05:56J'étais bien dans mon petit bâtiment,
05:57j'avais une petite vie qui me plaisait bien, j'étais heureux.
06:02Et d'un seul coup, il aurait fallu que je fuie tout ça,
06:05que je m'en aille ailleurs.
06:06Et j'avais envie de reconstruire,
06:09me relever là où j'étais tombé.
06:11J'ai appris à vivre avec.
06:13J'ai des phobies que je n'avais pas avant.
06:15Je ne peux plus passer un IRM du cerveau,
06:17parce que je ne peux pas faire plus de 20 minutes.
06:20Je stresse énormément.
06:22Quand je suis dans un café, je suis hyper vigilant.
06:25Je ne peux plus me concentrer sur quelqu'un.
06:27Je suis obligé de regarder ce qu'il se passe autour.
06:29Et moi, ma femme, elle a supporté.
06:31Elle m'a supporté indirectement nuit et jour.
06:34C'est-à-dire que mes cauchemars, c'est elle qui les vivait.

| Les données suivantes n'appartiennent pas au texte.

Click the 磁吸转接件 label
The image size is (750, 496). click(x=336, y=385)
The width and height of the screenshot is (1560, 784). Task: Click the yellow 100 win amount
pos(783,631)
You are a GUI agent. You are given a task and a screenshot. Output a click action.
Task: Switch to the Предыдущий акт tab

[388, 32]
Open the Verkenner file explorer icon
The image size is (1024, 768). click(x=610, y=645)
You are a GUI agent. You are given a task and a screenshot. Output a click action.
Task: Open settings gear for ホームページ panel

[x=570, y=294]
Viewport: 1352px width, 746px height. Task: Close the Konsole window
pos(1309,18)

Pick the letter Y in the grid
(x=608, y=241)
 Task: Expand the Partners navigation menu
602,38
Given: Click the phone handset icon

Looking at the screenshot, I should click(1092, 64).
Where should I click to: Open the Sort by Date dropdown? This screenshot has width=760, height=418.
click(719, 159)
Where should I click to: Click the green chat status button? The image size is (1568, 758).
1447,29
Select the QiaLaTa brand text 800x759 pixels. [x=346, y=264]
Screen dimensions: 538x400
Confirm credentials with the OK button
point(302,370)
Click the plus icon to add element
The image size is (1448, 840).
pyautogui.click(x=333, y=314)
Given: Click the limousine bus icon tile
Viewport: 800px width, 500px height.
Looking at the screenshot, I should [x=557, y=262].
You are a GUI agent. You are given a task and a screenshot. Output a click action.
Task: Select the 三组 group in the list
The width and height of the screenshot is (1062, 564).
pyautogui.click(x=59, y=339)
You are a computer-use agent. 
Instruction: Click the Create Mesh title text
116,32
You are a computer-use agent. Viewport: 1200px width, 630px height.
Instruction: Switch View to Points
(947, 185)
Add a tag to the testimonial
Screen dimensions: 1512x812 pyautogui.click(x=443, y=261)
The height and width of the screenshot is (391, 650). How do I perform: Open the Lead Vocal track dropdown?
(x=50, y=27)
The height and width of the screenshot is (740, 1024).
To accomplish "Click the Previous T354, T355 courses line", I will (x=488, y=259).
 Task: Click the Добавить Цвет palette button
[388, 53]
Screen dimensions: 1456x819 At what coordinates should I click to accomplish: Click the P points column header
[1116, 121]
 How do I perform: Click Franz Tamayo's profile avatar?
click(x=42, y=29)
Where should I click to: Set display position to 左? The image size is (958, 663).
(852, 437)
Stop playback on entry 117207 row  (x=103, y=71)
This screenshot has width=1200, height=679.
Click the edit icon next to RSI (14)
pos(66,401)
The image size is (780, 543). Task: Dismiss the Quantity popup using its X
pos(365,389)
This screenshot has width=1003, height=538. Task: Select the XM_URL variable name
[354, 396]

06:36Elle était près de moi.
06:38Elle a vécu ça de façon un peu cachée derrière moi.
06:41C'est-à-dire que moi, j'étais la victime reconnue.
06:44Donc tout le monde, quelque part, est empathique vis-à-vis de moi.
06:47Et elle, elle était un peu mise de côté.
06:49On appelle ça des victimes indirectes ou pas ricochées.
06:52Ce que je déteste comme terme, parce qu'en fait, c'est des victimes tout simplement.
06:55Le procès, c'était très difficile.
06:57Ma femme a eu un énorme moment difficile,
07:00après une grosse dépression derrière le procès,
07:02parce qu'on a replongé complètement dedans et c'était compliqué.
07:05Moi, je m'attendais à savoir pourquoi ils étaient arrivés ici,
07:08comment ils ont pu faire ci,
07:10qu'on réponde à un certain nombre de questions,
07:12que je n'ai pas eu de réponse.
07:14Ça m'a permis quand même d'avancer,
07:16de comprendre un peu le processus qui a pu mener,
07:19à un moment donné ou autre,
07:21des jeunes à devenir des assassins, en fait.
07:25Et je vais essayer d'intégrer ce drame,
07:28qui est une épreuve importante de ma vie,
07:32mais je voulais l'intégrer dans ma vie en disant,
07:35voilà, ça fait partie de ma vie.
07:37Et je ne veux pas que ce soit le clou de ma vie.
07:39Parce qu'à un moment, effectivement, tout retombait sur ce moment-là.
07:43Et aujourd'hui, je voulais réexister en tant que tel.
07:46Donc je me sens plus fort aujourd'hui que je n'étais il y a quelques années.
07:50J'ai l'impression que je vais pouvoir de nouveau aller mieux.